---- Data in this exercise
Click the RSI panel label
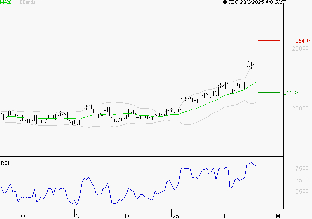Screen dimensions: 312x219 point(5,163)
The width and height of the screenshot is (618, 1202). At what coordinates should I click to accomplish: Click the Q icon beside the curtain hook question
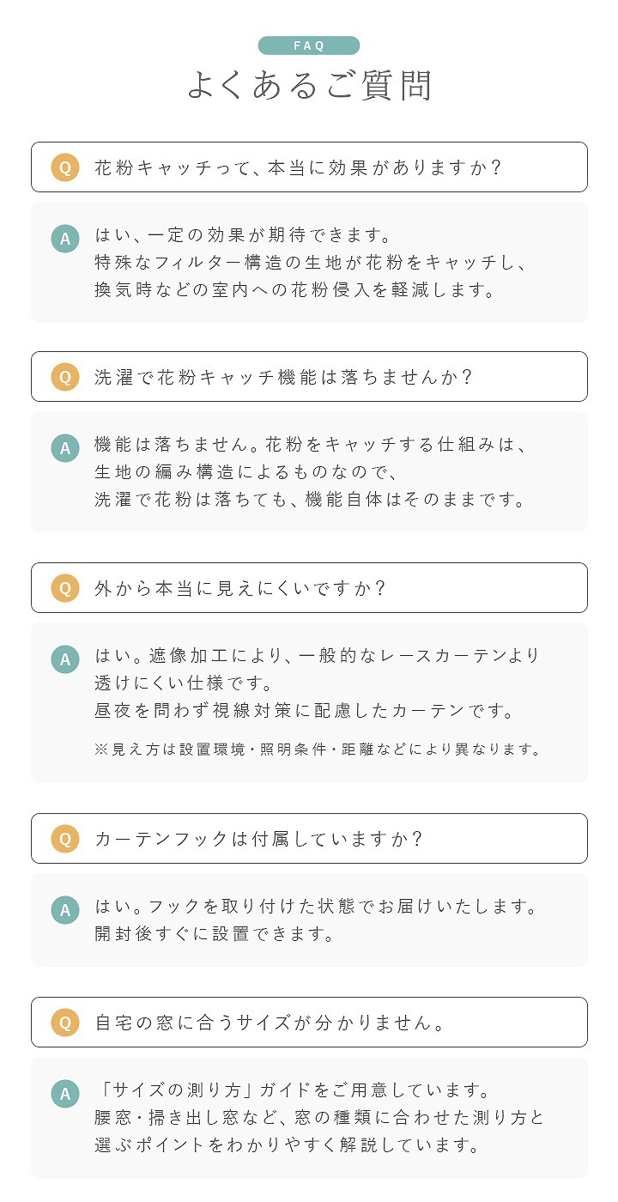pyautogui.click(x=64, y=838)
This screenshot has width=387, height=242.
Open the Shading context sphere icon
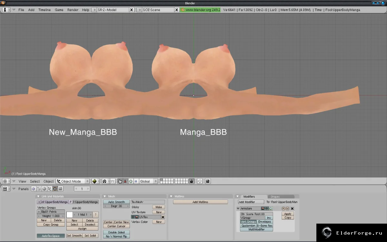coord(44,189)
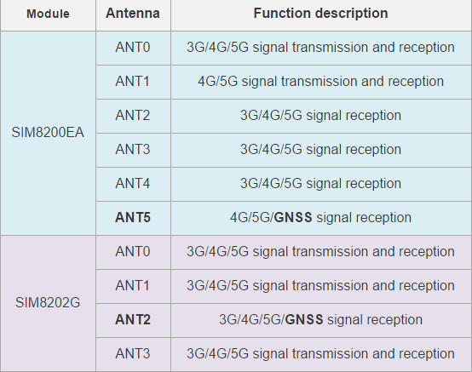Screen dimensions: 472x372
Task: Click the ANT4 antenna cell
Action: click(133, 184)
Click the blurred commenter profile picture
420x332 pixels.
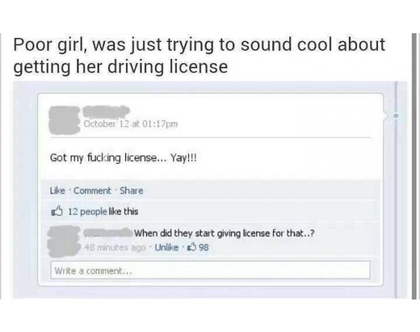point(64,241)
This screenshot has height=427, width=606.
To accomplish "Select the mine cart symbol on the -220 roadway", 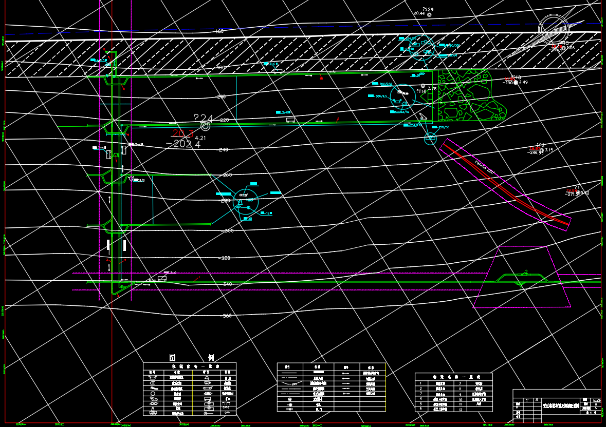I will [290, 120].
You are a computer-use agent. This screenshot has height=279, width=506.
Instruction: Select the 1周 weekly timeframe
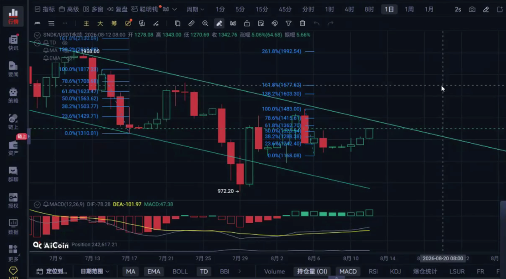click(409, 9)
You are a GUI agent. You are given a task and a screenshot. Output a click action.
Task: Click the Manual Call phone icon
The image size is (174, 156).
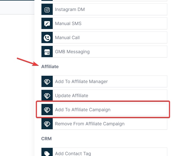tap(47, 37)
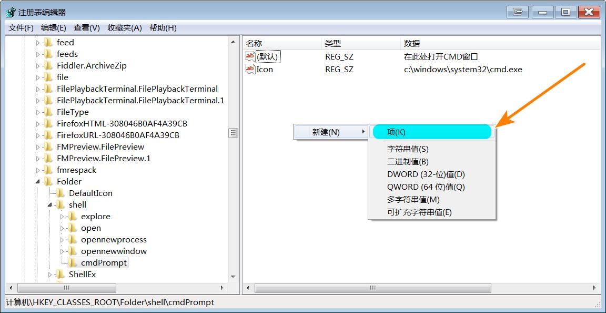Click the ab icon beside the Icon value
This screenshot has height=313, width=606.
pos(249,69)
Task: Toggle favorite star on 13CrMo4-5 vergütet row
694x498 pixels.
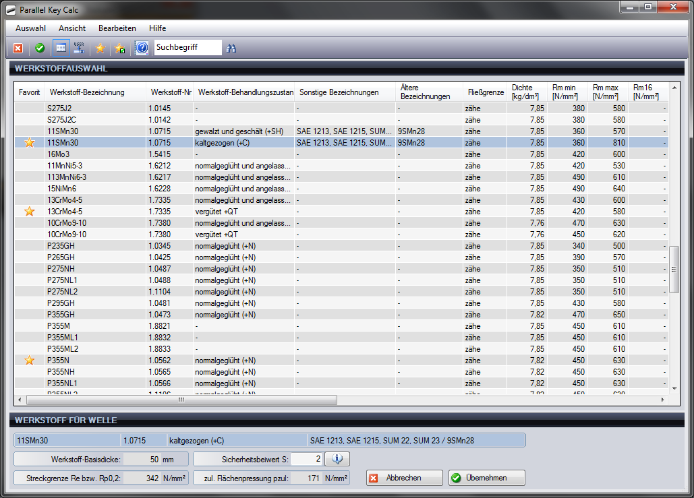Action: (x=29, y=212)
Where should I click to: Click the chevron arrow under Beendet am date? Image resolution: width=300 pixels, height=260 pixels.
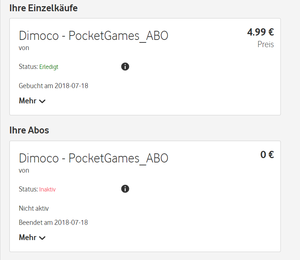click(42, 238)
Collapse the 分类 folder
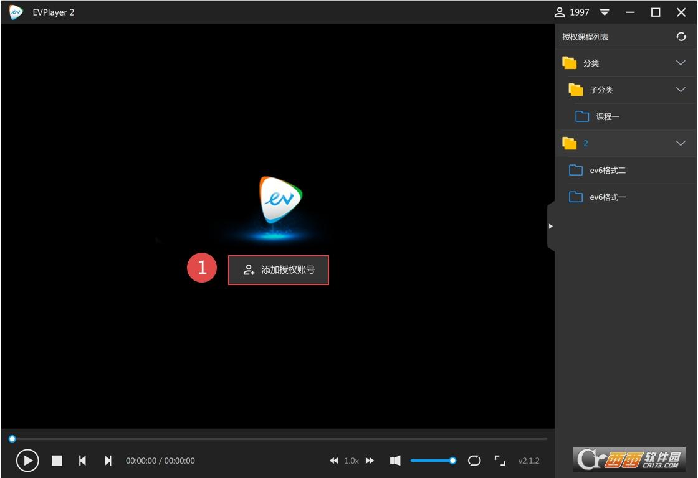The height and width of the screenshot is (478, 698). point(681,63)

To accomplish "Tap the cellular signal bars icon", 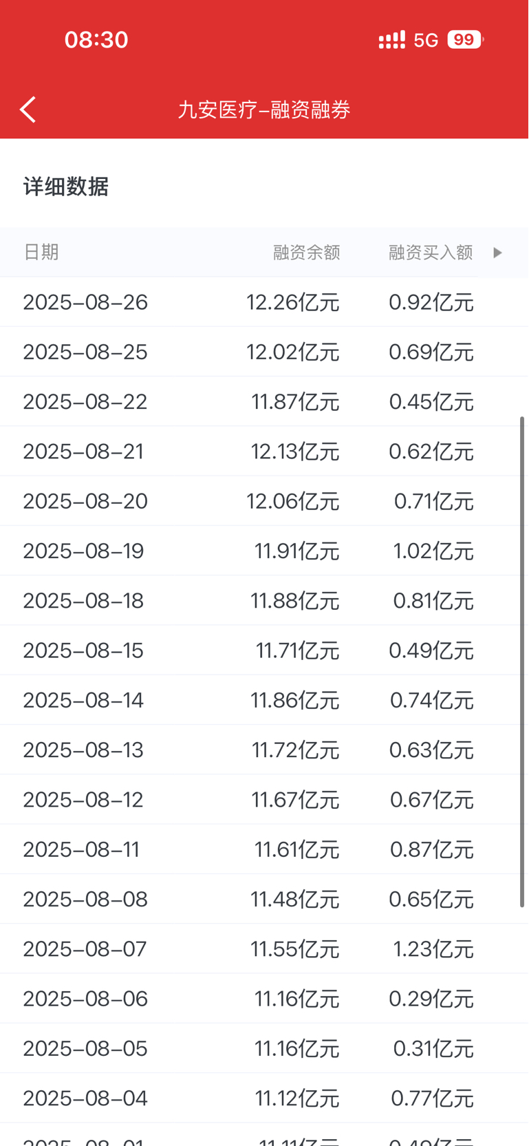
--------
*Task prompt*
Once the lines of the entries containing the word "agent" have been counted, report the number alone.

*Output*
2